Requirement: In full and without alteration, print the entries that follow.

Stored data:
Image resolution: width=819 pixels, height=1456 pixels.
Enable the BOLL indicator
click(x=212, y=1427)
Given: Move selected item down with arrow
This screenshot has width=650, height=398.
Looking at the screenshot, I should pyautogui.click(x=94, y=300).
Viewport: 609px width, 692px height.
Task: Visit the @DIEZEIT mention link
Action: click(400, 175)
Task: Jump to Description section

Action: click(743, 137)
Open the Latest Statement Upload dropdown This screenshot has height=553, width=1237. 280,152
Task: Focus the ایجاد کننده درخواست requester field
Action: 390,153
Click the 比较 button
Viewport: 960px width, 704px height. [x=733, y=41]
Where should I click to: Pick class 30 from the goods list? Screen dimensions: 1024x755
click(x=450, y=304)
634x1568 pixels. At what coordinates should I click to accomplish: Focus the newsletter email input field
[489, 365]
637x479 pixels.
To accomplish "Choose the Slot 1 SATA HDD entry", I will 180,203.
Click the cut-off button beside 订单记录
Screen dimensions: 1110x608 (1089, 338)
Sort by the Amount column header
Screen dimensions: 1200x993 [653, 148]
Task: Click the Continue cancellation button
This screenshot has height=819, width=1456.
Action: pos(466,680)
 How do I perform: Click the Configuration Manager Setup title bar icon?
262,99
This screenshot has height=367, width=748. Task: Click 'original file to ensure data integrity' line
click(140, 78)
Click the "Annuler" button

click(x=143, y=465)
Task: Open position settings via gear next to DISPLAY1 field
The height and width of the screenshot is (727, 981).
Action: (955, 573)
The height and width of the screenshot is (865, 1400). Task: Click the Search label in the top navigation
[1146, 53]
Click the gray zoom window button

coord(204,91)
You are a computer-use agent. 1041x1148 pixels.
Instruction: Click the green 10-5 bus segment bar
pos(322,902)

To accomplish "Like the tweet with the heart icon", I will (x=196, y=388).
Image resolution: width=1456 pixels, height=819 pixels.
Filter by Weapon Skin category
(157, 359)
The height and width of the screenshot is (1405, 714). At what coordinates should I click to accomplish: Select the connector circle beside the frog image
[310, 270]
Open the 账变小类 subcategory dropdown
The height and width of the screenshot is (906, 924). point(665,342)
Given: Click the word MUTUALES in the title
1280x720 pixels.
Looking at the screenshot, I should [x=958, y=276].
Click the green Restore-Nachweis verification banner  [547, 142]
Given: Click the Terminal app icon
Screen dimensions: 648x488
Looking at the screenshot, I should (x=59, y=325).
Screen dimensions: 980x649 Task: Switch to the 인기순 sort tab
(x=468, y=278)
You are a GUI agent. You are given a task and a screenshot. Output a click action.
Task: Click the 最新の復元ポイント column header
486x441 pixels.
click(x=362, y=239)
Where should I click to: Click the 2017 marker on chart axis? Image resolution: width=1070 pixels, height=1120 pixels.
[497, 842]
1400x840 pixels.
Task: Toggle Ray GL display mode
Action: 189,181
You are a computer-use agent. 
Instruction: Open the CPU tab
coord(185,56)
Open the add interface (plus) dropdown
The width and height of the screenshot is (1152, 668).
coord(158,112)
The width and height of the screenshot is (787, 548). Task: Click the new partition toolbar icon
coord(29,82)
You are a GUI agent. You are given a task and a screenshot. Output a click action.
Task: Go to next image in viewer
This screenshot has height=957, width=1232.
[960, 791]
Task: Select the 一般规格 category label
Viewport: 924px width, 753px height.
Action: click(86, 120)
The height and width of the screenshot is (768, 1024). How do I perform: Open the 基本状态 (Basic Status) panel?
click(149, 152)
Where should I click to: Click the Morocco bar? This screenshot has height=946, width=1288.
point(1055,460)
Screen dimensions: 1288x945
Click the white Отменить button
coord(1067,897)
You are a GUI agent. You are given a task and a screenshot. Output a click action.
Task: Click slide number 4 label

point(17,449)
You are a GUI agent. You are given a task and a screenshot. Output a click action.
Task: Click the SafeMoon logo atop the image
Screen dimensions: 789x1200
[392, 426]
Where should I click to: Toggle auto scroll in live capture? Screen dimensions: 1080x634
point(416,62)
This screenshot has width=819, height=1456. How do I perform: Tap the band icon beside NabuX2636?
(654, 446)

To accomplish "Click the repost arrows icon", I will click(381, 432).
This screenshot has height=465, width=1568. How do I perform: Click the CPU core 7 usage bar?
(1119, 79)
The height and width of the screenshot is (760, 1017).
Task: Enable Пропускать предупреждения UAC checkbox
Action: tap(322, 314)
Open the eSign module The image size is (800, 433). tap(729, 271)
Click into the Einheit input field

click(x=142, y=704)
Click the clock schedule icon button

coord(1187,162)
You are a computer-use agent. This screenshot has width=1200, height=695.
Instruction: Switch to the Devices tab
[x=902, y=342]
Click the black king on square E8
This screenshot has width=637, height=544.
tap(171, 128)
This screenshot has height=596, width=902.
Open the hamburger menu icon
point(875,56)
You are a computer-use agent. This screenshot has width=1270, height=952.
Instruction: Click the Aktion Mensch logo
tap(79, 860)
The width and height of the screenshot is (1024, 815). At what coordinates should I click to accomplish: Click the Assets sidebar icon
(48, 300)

Solution:
Image resolution: width=819 pixels, height=1456 pixels.
Enable the BOLL indicator
click(x=212, y=1427)
Given: Move selected item down with arrow
This screenshot has width=650, height=398.
Looking at the screenshot, I should pyautogui.click(x=94, y=300).
Viewport: 609px width, 692px height.
Task: Visit the @DIEZEIT mention link
Action: click(400, 175)
Task: Jump to Description section

Action: click(743, 137)
Open the Latest Statement Upload dropdown This screenshot has height=553, width=1237. 280,152
Task: Focus the ایجاد کننده درخواست requester field
Action: 390,153
Click the 比较 button
Viewport: 960px width, 704px height. [x=733, y=41]
Where should I click to: Pick class 30 from the goods list? Screen dimensions: 1024x755
click(x=450, y=304)
634x1568 pixels. At what coordinates should I click to accomplish: Focus the newsletter email input field
[489, 365]
637x479 pixels.
To accomplish "Choose the Slot 1 SATA HDD entry", I will 180,203.
Click the cut-off button beside 订单记录
Screen dimensions: 1110x608 (1089, 338)
Sort by the Amount column header
Screen dimensions: 1200x993 [653, 148]
Task: Click the Continue cancellation button
This screenshot has height=819, width=1456.
Action: pos(466,680)
 How do I perform: Click the Configuration Manager Setup title bar icon?
262,99
This screenshot has height=367, width=748. Task: Click 'original file to ensure data integrity' line
click(140, 78)
Click the "Annuler" button

click(x=143, y=465)
Task: Open position settings via gear next to DISPLAY1 field
The height and width of the screenshot is (727, 981).
Action: (955, 573)
The height and width of the screenshot is (865, 1400). Task: Click the Search label in the top navigation
[1146, 53]
Click the gray zoom window button

coord(204,91)
You are a computer-use agent. 1041x1148 pixels.
Instruction: Click the green 10-5 bus segment bar
pos(322,902)

To accomplish "Like the tweet with the heart icon", I will (x=196, y=388).
Image resolution: width=1456 pixels, height=819 pixels.
Filter by Weapon Skin category
(157, 359)
The height and width of the screenshot is (1405, 714). At what coordinates should I click to accomplish: Select the connector circle beside the frog image
[310, 270]
Open the 账变小类 subcategory dropdown
The height and width of the screenshot is (906, 924). point(665,342)
Given: Click the word MUTUALES in the title
1280x720 pixels.
Looking at the screenshot, I should [x=958, y=276].
Click the green Restore-Nachweis verification banner  [547, 142]
Given: Click the Terminal app icon
Screen dimensions: 648x488
Looking at the screenshot, I should (x=59, y=325).
Screen dimensions: 980x649 Task: Switch to the 인기순 sort tab
(x=468, y=278)
You are a GUI agent. You are given a task and a screenshot. Output a click action.
Task: Click the 最新の復元ポイント column header
486x441 pixels.
click(x=362, y=239)
Where should I click to: Click the 2017 marker on chart axis? Image resolution: width=1070 pixels, height=1120 pixels.
[497, 842]
1400x840 pixels.
Task: Toggle Ray GL display mode
Action: 189,181
You are a computer-use agent. 
Instruction: Open the CPU tab
coord(185,56)
Open the add interface (plus) dropdown
The width and height of the screenshot is (1152, 668).
coord(158,112)
The width and height of the screenshot is (787, 548). Task: Click the new partition toolbar icon
coord(29,82)
You are a GUI agent. You are given a task and a screenshot. Output a click action.
Task: Go to next image in viewer
This screenshot has height=957, width=1232.
[960, 791]
Task: Select the 一般规格 category label
Viewport: 924px width, 753px height.
Action: click(86, 120)
The height and width of the screenshot is (768, 1024). How do I perform: Open the 基本状态 (Basic Status) panel?
click(149, 152)
Where should I click to: Click the Morocco bar? This screenshot has height=946, width=1288.
point(1055,460)
Screen dimensions: 1288x945
Click the white Отменить button
coord(1067,897)
You are a GUI agent. You are given a task and a screenshot. Output a click action.
Task: Click slide number 4 label

point(17,449)
You are a GUI agent. You are given a task and a screenshot. Output a click action.
Task: Click the SafeMoon logo atop the image
Screen dimensions: 789x1200
[392, 426]
Where should I click to: Toggle auto scroll in live capture? Screen dimensions: 1080x634
point(416,62)
This screenshot has width=819, height=1456. How do I perform: Tap the band icon beside NabuX2636?
(654, 446)

To accomplish "Click the repost arrows icon", I will click(381, 432).
This screenshot has height=465, width=1568. How do I perform: Click the CPU core 7 usage bar?
(1119, 79)
The height and width of the screenshot is (760, 1017).
Task: Enable Пропускать предупреждения UAC checkbox
Action: tap(322, 314)
Open the eSign module The image size is (800, 433). tap(729, 271)
Click into the Einheit input field

click(x=142, y=704)
Click the clock schedule icon button

coord(1187,162)
You are a computer-use agent. This screenshot has width=1200, height=695.
Instruction: Switch to the Devices tab
[x=902, y=342]
Click the black king on square E8
This screenshot has width=637, height=544.
tap(171, 128)
This screenshot has height=596, width=902.
Open the hamburger menu icon
point(875,56)
You are a computer-use agent. This screenshot has width=1270, height=952.
Instruction: Click the Aktion Mensch logo
tap(79, 860)
The width and height of the screenshot is (1024, 815). At what coordinates should I click to accomplish: Click the Assets sidebar icon
(48, 300)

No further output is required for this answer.